(Pixel coordinate grounding data)

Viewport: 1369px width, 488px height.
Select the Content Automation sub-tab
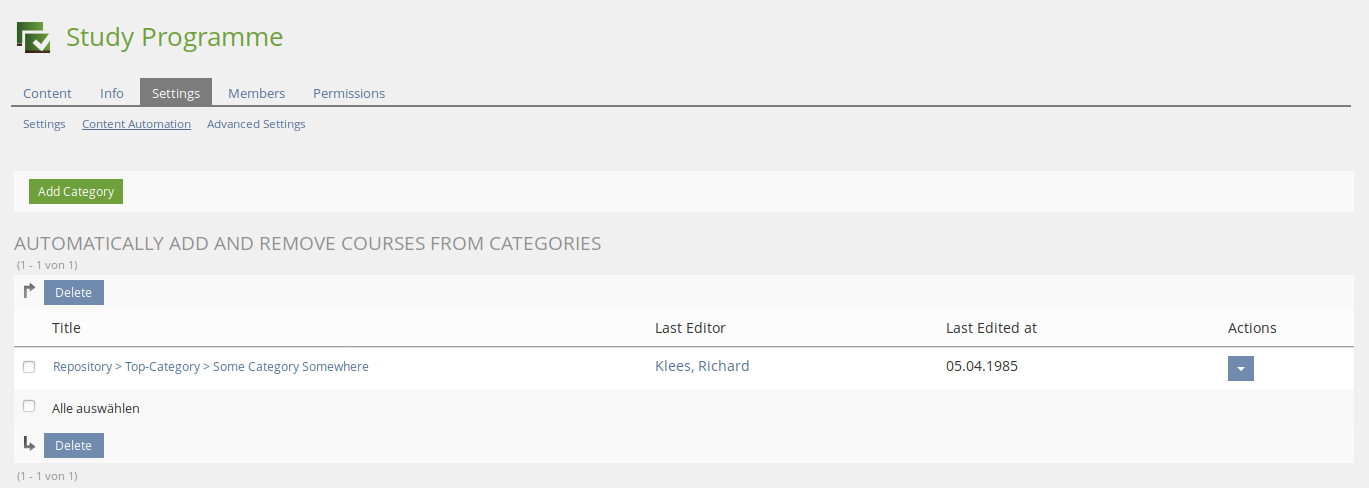point(136,124)
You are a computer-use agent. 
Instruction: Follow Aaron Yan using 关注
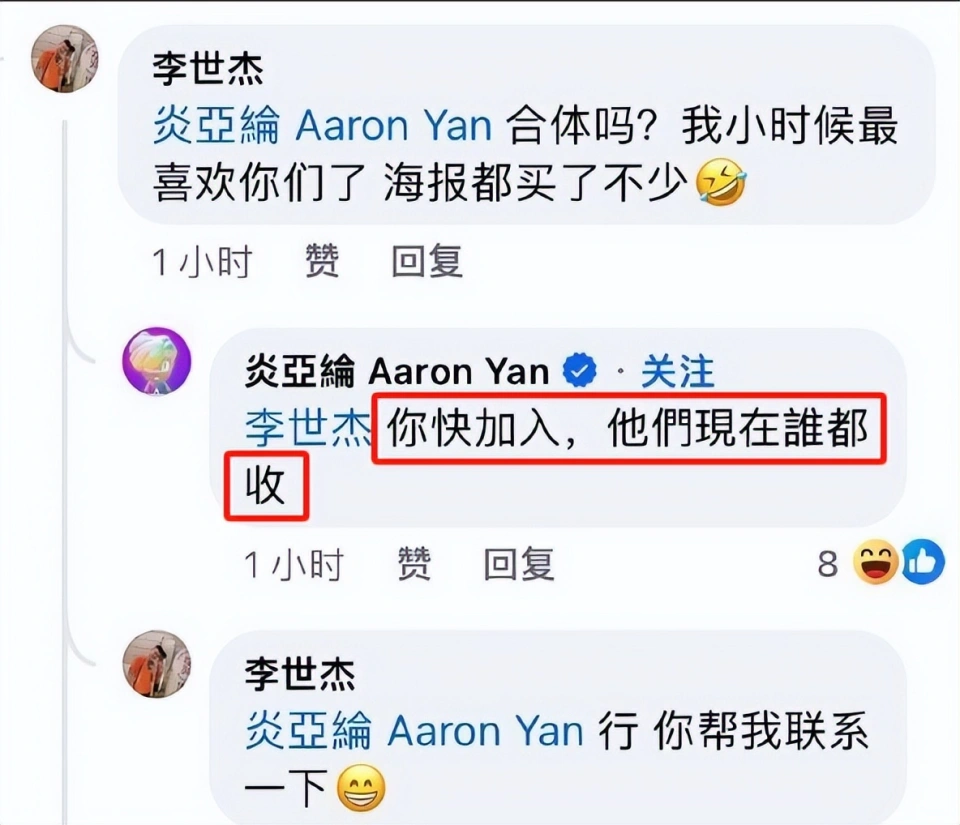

» EXERCISE DETAILS: Restate every record above word for word, without images.

» ANSWER:
Viewport: 1369px width, 488px height.
Select the Content Automation sub-tab
point(136,124)
You are a computer-use agent. 
Instruction: Follow Aaron Yan using 关注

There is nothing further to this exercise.